TASK INSTRUCTIONS: From the line containing "Open the Chronologisch" to the last line of the records, reproduce every line exactly and print nothing else.

INPUT DATA:
====

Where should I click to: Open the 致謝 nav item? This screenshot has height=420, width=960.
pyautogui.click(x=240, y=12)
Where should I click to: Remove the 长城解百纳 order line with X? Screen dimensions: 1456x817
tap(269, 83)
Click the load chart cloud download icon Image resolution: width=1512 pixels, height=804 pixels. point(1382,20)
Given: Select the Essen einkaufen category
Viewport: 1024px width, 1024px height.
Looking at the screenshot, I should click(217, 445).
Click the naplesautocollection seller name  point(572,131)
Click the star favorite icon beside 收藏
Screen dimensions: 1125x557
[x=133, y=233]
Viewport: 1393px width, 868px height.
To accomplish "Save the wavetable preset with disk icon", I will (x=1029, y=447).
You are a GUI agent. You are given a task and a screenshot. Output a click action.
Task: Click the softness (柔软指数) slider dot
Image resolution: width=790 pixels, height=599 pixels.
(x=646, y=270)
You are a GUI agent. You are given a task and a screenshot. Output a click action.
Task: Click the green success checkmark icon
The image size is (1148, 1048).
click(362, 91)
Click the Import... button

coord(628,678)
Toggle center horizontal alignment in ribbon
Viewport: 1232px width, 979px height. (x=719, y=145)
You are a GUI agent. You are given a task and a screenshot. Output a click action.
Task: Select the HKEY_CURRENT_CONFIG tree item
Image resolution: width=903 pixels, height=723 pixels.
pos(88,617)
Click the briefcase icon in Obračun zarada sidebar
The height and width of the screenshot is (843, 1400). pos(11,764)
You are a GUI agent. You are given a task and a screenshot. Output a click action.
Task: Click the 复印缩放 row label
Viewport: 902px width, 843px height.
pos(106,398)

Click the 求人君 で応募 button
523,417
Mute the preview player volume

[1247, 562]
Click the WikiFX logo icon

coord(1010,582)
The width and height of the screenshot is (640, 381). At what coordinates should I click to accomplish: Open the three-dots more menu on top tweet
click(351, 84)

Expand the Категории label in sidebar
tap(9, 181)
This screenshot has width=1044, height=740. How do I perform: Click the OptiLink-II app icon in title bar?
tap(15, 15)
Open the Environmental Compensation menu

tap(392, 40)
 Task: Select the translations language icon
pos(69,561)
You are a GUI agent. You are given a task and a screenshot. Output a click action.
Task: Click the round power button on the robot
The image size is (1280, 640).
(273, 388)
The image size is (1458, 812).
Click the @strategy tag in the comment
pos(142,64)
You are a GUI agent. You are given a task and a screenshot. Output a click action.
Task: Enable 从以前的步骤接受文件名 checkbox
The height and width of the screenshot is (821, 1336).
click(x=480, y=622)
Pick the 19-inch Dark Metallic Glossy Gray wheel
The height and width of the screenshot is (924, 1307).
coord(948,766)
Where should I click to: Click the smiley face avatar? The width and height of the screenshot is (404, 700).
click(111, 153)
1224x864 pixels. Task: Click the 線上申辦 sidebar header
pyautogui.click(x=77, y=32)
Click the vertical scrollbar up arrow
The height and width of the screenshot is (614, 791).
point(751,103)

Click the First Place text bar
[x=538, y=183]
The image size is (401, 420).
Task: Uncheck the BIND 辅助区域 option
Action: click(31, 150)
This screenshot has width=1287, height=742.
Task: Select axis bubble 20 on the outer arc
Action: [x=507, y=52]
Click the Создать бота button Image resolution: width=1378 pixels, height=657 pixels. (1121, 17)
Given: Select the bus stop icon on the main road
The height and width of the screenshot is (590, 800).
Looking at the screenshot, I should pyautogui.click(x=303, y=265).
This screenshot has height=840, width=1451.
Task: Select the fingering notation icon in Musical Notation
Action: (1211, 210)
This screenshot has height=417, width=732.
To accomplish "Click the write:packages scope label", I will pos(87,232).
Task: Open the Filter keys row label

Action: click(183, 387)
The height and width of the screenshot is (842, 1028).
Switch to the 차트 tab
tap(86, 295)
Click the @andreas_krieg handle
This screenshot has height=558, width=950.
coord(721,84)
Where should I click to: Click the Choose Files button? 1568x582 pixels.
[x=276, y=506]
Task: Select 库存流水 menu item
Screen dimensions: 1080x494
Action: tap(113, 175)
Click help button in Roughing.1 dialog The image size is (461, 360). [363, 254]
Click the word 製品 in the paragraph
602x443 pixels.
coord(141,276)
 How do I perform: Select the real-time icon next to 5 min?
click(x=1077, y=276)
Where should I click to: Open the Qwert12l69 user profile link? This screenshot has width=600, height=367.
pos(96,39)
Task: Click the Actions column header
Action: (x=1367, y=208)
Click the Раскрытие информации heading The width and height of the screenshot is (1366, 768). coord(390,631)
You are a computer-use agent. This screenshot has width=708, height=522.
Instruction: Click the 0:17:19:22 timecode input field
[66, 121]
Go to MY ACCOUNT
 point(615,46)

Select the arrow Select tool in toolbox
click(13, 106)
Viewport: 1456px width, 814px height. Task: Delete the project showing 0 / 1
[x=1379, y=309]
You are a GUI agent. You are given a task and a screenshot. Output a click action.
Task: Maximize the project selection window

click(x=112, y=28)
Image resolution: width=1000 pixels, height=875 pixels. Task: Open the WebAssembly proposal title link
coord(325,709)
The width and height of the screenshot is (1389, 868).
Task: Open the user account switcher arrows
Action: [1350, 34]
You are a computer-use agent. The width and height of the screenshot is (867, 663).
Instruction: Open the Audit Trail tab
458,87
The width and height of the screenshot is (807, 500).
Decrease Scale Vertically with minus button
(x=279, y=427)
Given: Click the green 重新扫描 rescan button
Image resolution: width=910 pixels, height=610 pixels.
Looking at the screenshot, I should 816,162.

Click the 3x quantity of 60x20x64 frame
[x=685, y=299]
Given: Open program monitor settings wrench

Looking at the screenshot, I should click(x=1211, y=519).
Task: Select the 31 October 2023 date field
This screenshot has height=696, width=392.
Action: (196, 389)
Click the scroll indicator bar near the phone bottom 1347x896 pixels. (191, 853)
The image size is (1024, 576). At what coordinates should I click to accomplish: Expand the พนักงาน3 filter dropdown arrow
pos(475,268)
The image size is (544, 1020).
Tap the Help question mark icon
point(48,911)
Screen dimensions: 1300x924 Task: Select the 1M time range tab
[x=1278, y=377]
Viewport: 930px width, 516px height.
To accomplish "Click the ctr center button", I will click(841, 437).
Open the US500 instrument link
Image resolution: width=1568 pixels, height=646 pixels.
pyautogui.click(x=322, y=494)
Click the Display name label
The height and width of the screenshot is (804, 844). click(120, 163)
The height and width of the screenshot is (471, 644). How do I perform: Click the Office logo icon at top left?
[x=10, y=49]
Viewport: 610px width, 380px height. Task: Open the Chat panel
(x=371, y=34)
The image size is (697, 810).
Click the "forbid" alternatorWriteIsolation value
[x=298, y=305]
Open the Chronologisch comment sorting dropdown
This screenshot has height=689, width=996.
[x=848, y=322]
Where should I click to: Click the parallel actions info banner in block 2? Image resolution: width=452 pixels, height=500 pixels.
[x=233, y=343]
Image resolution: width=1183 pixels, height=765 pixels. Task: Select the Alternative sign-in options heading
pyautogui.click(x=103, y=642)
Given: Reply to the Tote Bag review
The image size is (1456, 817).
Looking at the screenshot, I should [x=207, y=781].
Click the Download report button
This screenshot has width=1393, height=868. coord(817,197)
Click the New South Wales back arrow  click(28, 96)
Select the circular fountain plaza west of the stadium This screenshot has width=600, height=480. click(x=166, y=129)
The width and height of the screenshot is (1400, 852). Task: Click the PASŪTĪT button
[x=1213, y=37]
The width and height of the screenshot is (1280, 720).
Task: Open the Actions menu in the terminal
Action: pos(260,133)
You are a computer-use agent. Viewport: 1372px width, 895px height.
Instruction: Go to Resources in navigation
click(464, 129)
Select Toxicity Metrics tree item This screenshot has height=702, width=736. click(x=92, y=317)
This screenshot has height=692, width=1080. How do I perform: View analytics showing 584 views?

====

SOLUTION TO THIS PROBLEM:
Open the Chronologisch comment sorting dropdown
This screenshot has height=689, width=996.
[x=848, y=322]
Where should I click to: Click the parallel actions info banner in block 2? Image resolution: width=452 pixels, height=500 pixels.
[x=233, y=343]
Image resolution: width=1183 pixels, height=765 pixels. Task: Select the Alternative sign-in options heading
pyautogui.click(x=103, y=642)
Given: Reply to the Tote Bag review
The image size is (1456, 817).
Looking at the screenshot, I should [x=207, y=781].
Click the Download report button
This screenshot has width=1393, height=868. coord(817,197)
Click the New South Wales back arrow  click(28, 96)
Select the circular fountain plaza west of the stadium This screenshot has width=600, height=480. click(x=166, y=129)
The width and height of the screenshot is (1400, 852). Task: Click the PASŪTĪT button
[x=1213, y=37]
The width and height of the screenshot is (1280, 720).
Task: Open the Actions menu in the terminal
Action: pos(260,133)
You are a computer-use agent. Viewport: 1372px width, 895px height.
Instruction: Go to Resources in navigation
click(464, 129)
Select Toxicity Metrics tree item This screenshot has height=702, width=736. click(x=92, y=317)
This screenshot has height=692, width=1080. How do I perform: View analytics showing 584 views?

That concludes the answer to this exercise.